Cell-Matrix Mechanics

Spring 2004

Cutaway detail diagram on skeletal bone.
Skeletal bone is one of the cell-matrix structures studied in this class. (Figure by MIT OCW.)

Course Highlights

This course features a full set of lecture slides.

Course Description

Mechanical forces play a decisive role during development of tissues and organs, during remodeling following injury as well as in normal function. A stress field influences cell function primarily through deformation of the extracellular matrix to which cells are attached. Deformed cells express different biosynthetic activity relative to undeformed cells. The unit cell process paradigm combined with topics in connective tissue mechanics form the basis for discussions of several topics from cell biology, physiology, and medicine.


Course Topics

  • Response of cells and tissues to exogenous mechanical loading.
  • Endogenous mechanical forces generated by cells (viz., contractile forces generated by connective tissue cells).
  • Molecular structure-mechanical properties relationships for selected connective tissues.
    • Chemical composition of the extracellular matrix of tissues.
    • Structure of tissues (viz., connective tissues) at the nanometer, micrometer, and millimeter length scales (including the hierarchical structure of tissues).
    • Load-deformation behavior of tissues at the micrometer and millimeter scales.

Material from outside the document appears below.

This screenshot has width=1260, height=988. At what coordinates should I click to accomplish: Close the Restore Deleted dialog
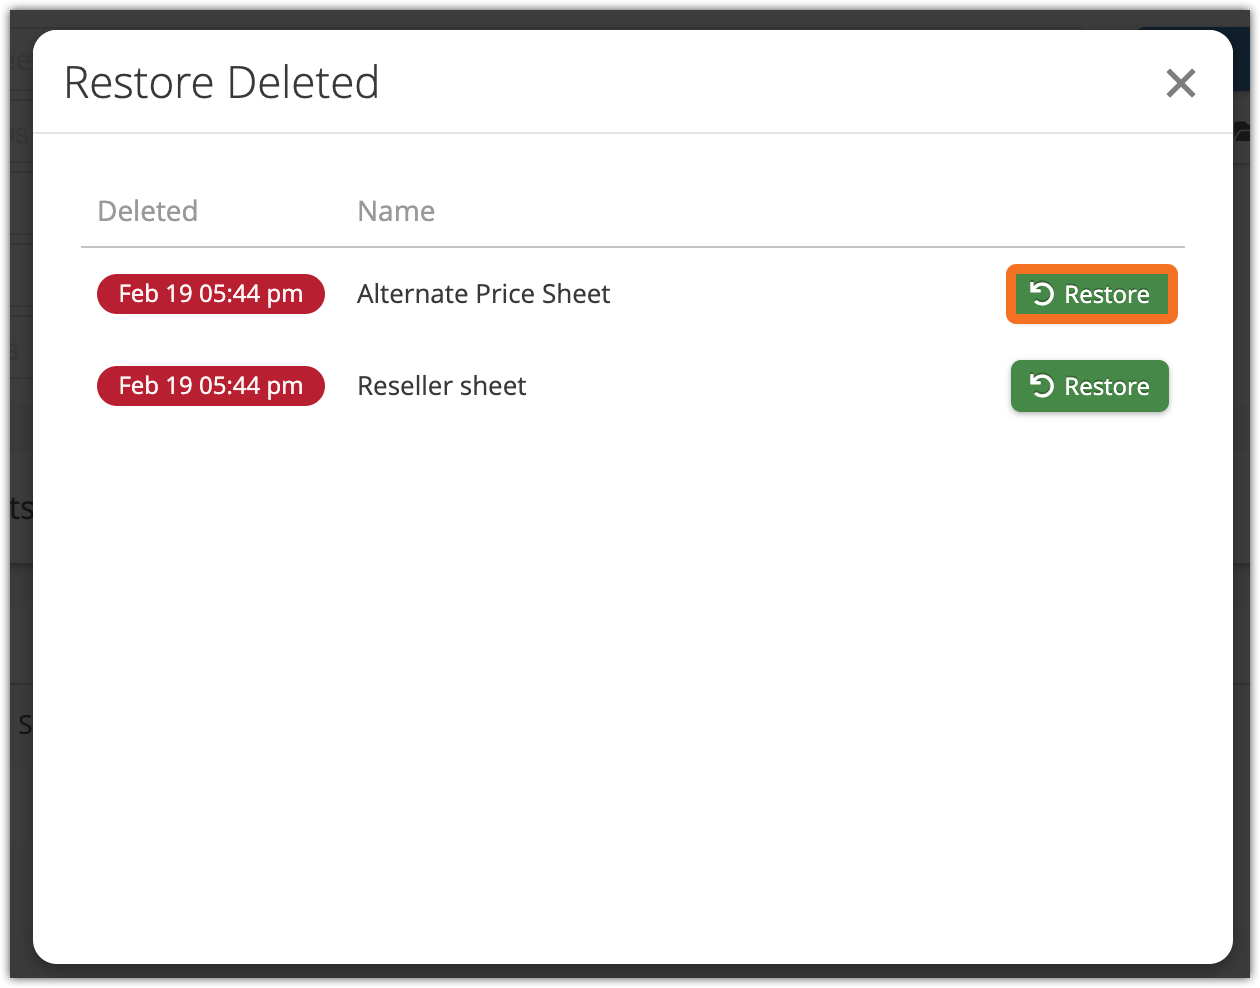(1180, 83)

  • Interrelationships among the above.

Unique Aspects of the Subject

  • Assessment of the response of cells and tissues to mechanical forces; discussion of mechano-transduction mechanisms.
  • Discussion of contraction of connective tissue cells.

Course Textbook

 Yannas, I. V. Tissue and Organ Regeneration in Adults. New York, NY: Springer, 2001. ISBN: 9780387952147.

This book is supplemented by papers, presentations and readings.


The course grade is based entirely on the three quizzes.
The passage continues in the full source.